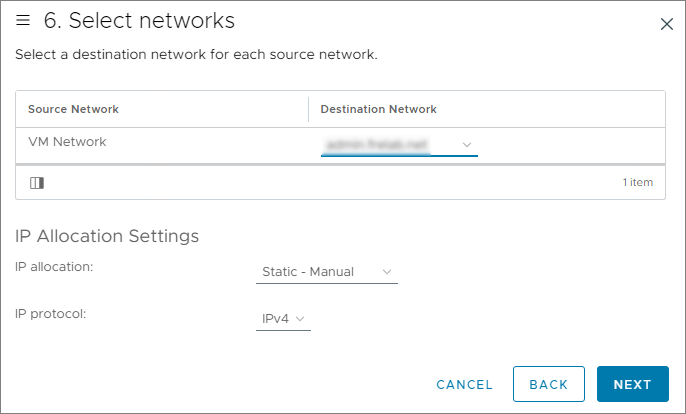Close the Select networks dialog
Image resolution: width=686 pixels, height=414 pixels.
pos(667,24)
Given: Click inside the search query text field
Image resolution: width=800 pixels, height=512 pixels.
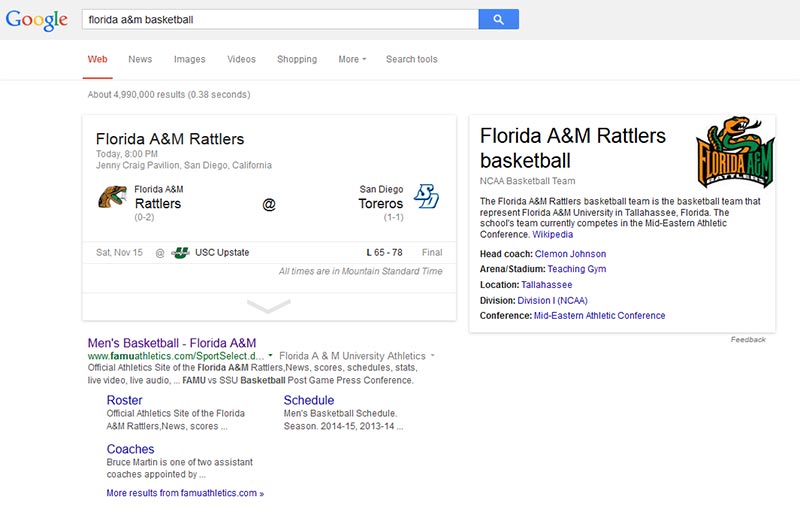Looking at the screenshot, I should click(x=280, y=19).
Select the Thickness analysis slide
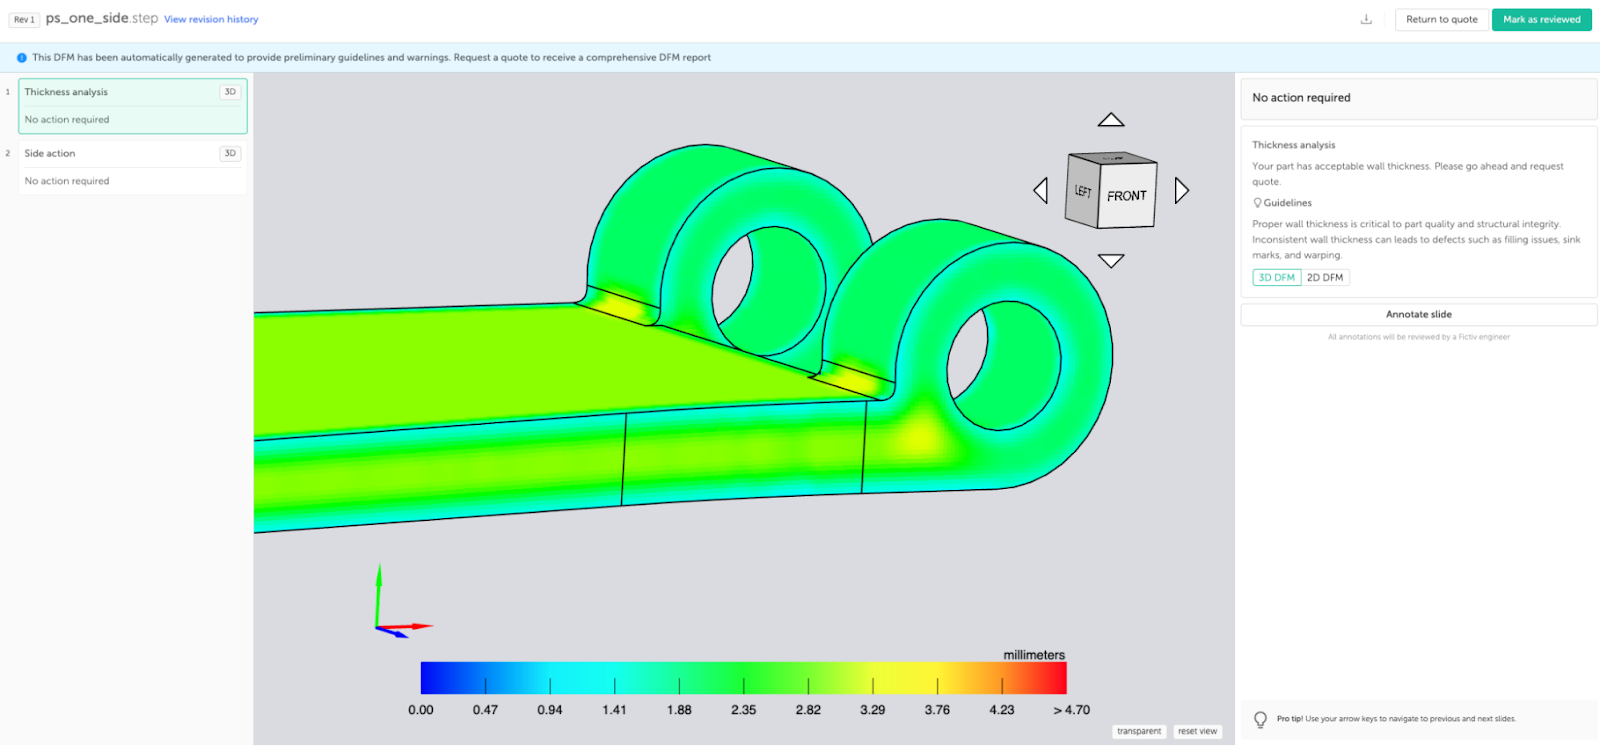1600x746 pixels. click(x=133, y=106)
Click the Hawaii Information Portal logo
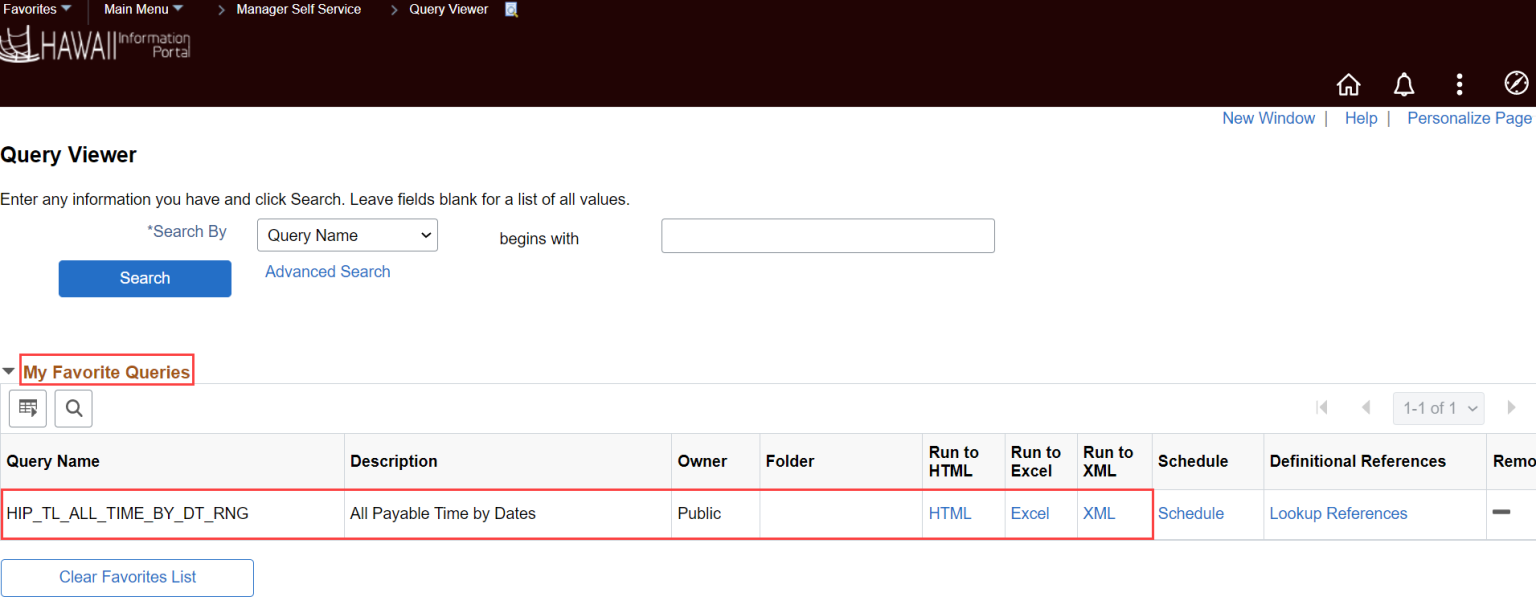The image size is (1536, 605). [95, 43]
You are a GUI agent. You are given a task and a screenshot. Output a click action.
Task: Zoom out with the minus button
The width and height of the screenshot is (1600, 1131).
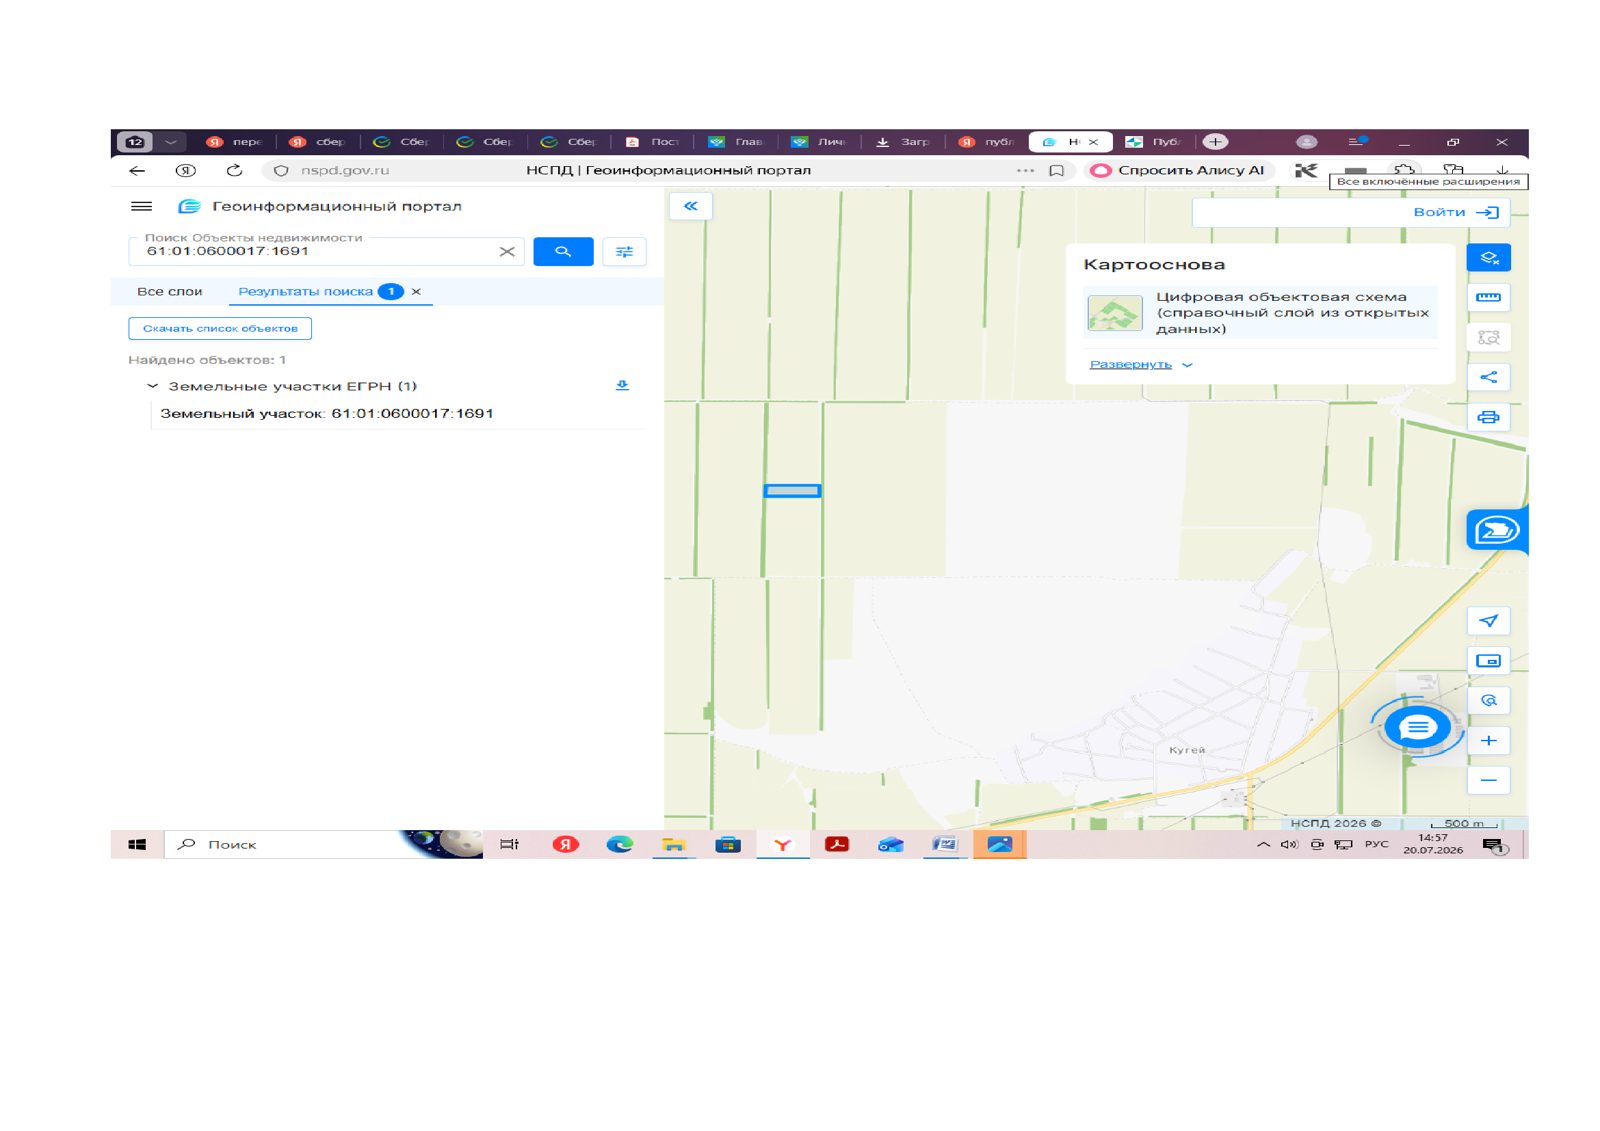click(x=1488, y=780)
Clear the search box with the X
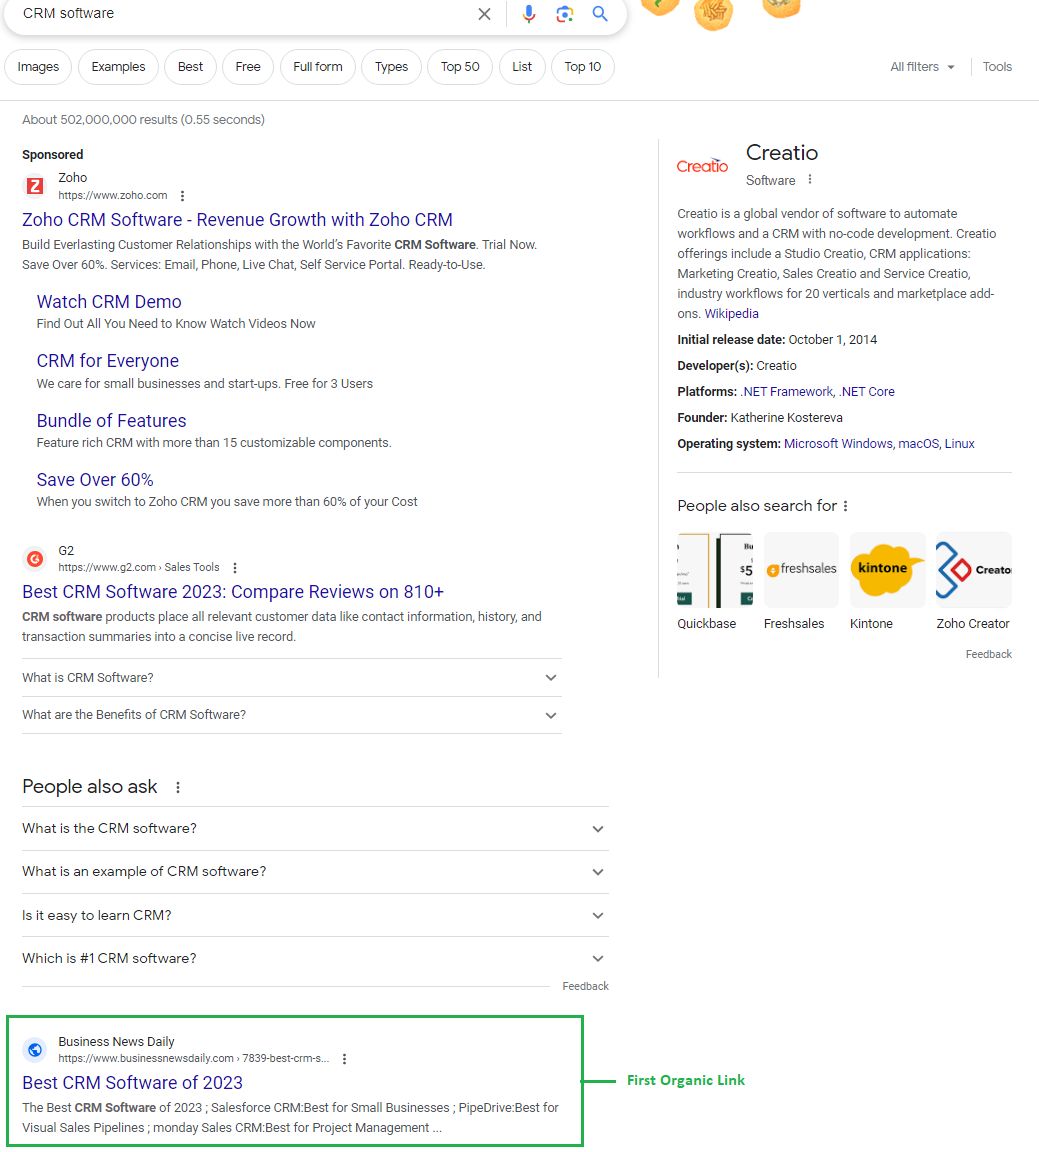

====

TASK PROMPT: Leave out the images and write out the lines above exactly, from the one with "Given: Click inside" up to and including the one with "Task: Zoom out with the minus button".

SOLVED PROBLEM:
Given: Click inside the search query text field
Image resolution: width=800 pixels, height=512 pixels.
Looking at the screenshot, I should click(x=280, y=19).
Select the Thickness analysis slide
1600x746 pixels. click(x=133, y=106)
Click the Hawaii Information Portal logo
The image size is (1536, 605). [95, 43]
You are a GUI agent. You are given a task and a screenshot. Output a click action.
Task: Zoom out with the minus button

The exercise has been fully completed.